EXTRACTED RECORDS:
§ §
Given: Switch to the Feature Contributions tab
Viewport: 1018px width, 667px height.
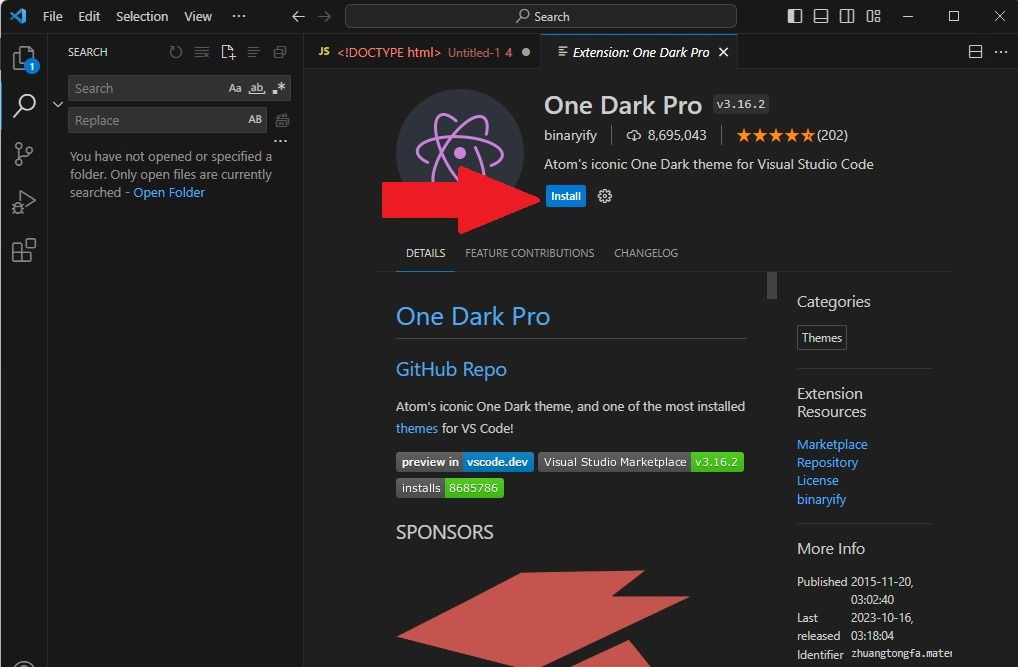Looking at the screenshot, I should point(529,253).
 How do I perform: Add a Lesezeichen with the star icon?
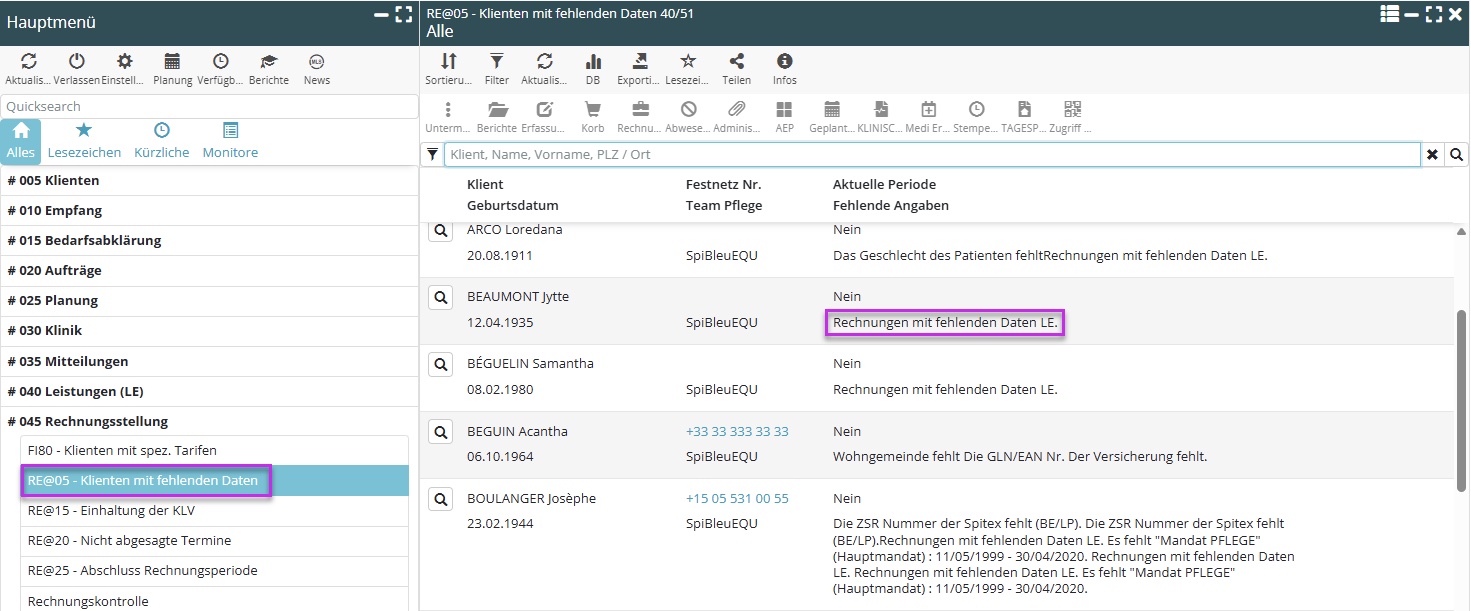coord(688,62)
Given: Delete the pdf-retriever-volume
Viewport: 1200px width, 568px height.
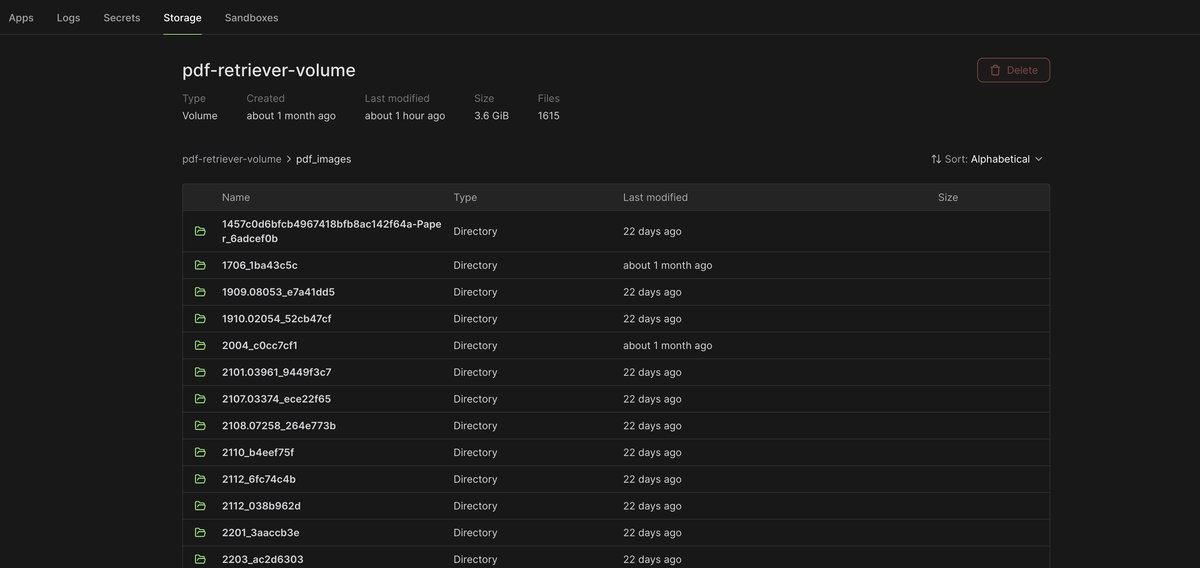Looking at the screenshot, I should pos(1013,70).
§ §
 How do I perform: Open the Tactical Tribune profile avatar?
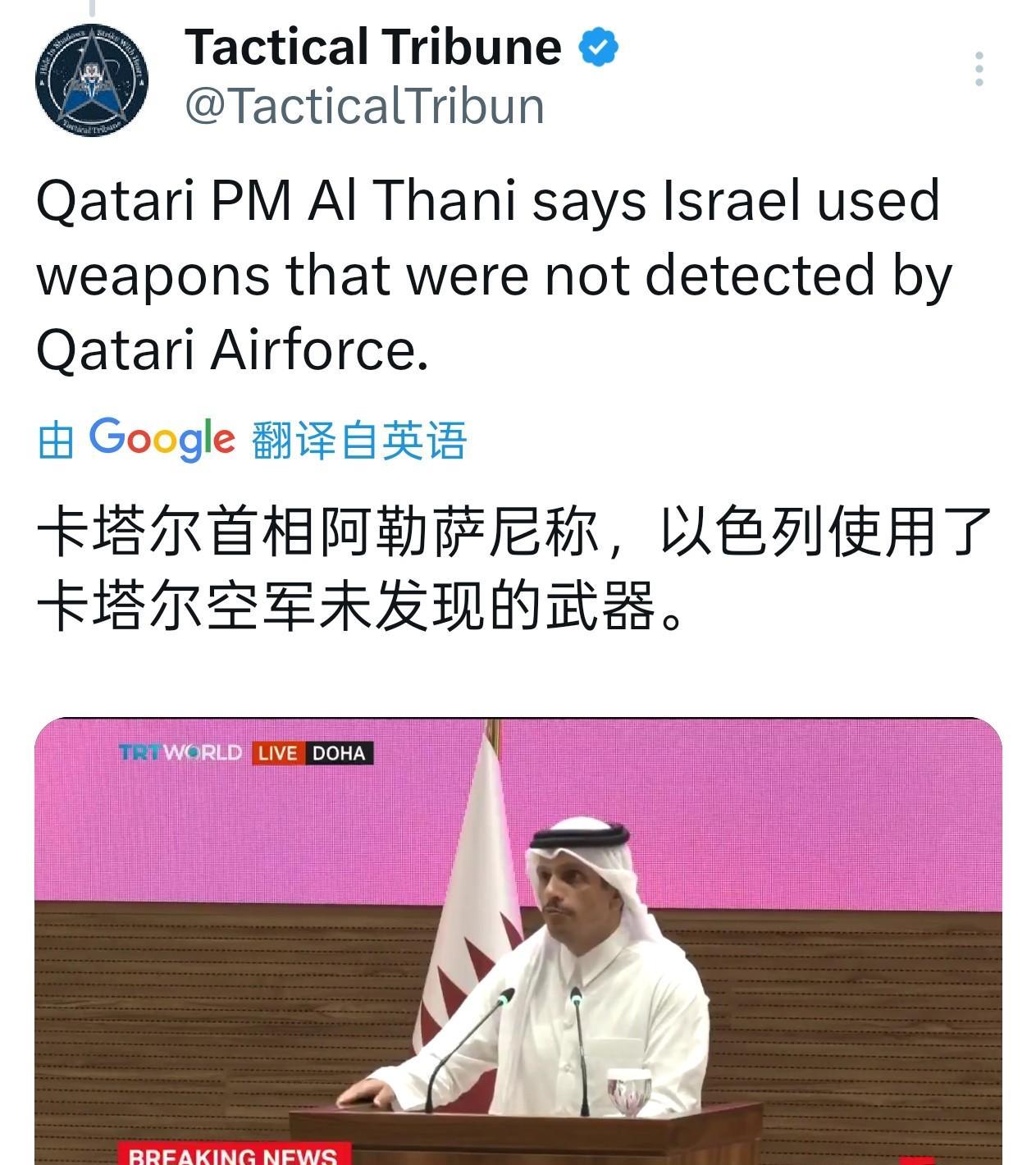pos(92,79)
§ §
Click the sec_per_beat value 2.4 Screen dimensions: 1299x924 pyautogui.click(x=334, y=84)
§ §
BRIEF:
Filter the entries down to the lines that include the string "Given".

ANSWER TO THE EXERCISE:
Given: Switch to the Feature Contributions tab
Given: Delete the pdf-retriever-volume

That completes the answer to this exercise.